As we have seen Islamic art and M.C. Escher prints have several things in common, they both make use of geometric shapes to create patterns called tessellations that are symmetrical in nature. Creation of these patterns involves transformation: changing the position of an object on the plane while perserving all of the angles. A transformation occurs when a shape is moved or changed using reflection, rotation, or translation--three concepts essential to the creation of tessellating shapes and repeated patterns.

Objectives

· Students will define mathematical vocabulary and concepts involved in creating tessellations.
· Students will pick out examples of the concepts of transformational geometry, reflection, rotation, and
translation, by analyzing several examples in works of art (Art Criticism).
· Students will demonstrate an understanding of
reflection, rotation, translation, and congruency by
correctly using shapes to make symmetrical patterns (Art Criticism, Art Production).

Materials and Resources

· Copies of the student handouts, “Triangles” and
“Quadrilaterals”
· Copies of the student handout, “Tessellation Chart”
· Overhead transparency, “Translations”
· Strips of tag board
· White drawing paper
· pencils and rulers


Background Information

Translation: (also called slide) in this method of transformation, a shape moves the same distance and the same direction to its new position. Translating an object means moving it without rotating or reflecting it. You can describe a translation by stating how the shape slides, and in what direction.

Reflection: (also called a flip) In this method of transformation, the figure is moved to a new location on a plane by flipping it over. The image is then a mirror image or reflection of the original.

Line of Reflection: the line over which a figure is flipped in reflectional symmetry.

Rotation: In this method of transformation, a figure is moved to a new location on a plane by rotating it around a fixed point.
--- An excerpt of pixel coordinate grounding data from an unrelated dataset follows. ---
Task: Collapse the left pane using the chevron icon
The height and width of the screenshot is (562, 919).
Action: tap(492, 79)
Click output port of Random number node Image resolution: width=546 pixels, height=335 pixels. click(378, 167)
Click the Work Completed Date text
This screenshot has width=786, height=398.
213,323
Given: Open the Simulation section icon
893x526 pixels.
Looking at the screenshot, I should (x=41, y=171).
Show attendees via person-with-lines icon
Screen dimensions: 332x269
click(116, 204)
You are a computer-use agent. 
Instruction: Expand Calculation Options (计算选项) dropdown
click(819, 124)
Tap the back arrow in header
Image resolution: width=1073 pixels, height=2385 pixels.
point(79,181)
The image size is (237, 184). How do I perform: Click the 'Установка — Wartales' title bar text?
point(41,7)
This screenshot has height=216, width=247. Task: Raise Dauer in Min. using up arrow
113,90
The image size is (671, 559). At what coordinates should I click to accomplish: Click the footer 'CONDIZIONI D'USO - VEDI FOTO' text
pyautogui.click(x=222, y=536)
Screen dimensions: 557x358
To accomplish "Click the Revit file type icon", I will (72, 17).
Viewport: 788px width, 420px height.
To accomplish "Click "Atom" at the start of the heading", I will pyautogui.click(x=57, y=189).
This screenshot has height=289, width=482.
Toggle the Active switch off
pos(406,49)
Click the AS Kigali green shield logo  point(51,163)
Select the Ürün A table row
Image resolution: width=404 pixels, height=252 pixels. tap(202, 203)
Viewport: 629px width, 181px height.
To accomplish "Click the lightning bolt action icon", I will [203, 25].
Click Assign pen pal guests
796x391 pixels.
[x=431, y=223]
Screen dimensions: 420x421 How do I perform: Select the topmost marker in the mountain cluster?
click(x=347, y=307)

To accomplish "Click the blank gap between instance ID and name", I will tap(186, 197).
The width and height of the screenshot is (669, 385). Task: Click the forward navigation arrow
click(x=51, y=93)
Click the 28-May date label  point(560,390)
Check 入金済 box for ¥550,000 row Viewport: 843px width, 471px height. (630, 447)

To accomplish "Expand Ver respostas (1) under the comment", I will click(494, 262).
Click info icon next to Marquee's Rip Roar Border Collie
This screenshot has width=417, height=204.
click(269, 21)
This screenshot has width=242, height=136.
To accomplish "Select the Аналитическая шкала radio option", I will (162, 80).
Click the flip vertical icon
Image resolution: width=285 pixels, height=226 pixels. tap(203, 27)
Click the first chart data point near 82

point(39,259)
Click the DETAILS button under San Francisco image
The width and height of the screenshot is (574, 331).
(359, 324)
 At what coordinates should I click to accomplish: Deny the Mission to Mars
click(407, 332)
Center of rotation: the point in the plane around which the shape rotates.

Teacher Preparation

Become familiar with the Background Information and Instruction from the previous lessons. Make an overhead transparency of “Transformations” located at the end of the unit. Use this transparency to explain or review the concepts of translation, rotation, and reflection to the students. The student handouts, “Triangles” and “Quadrilaterals” can be applied to this lesson in two ways. Students can use the examples as a guide to trace shapes to tag board and more advanced students can use the instructions on the page to draw their own shapes to the tag board.

Repeat the instructions included in the lesson for each set of shapes. When working with the handout, “Triangles,” students will apply transformations to equilateral, isosceles, and scalene triangles. Using the handout, “Quadrilaterals,” students will repeat the process with a rhombus, parallelogram, rectangle, and square.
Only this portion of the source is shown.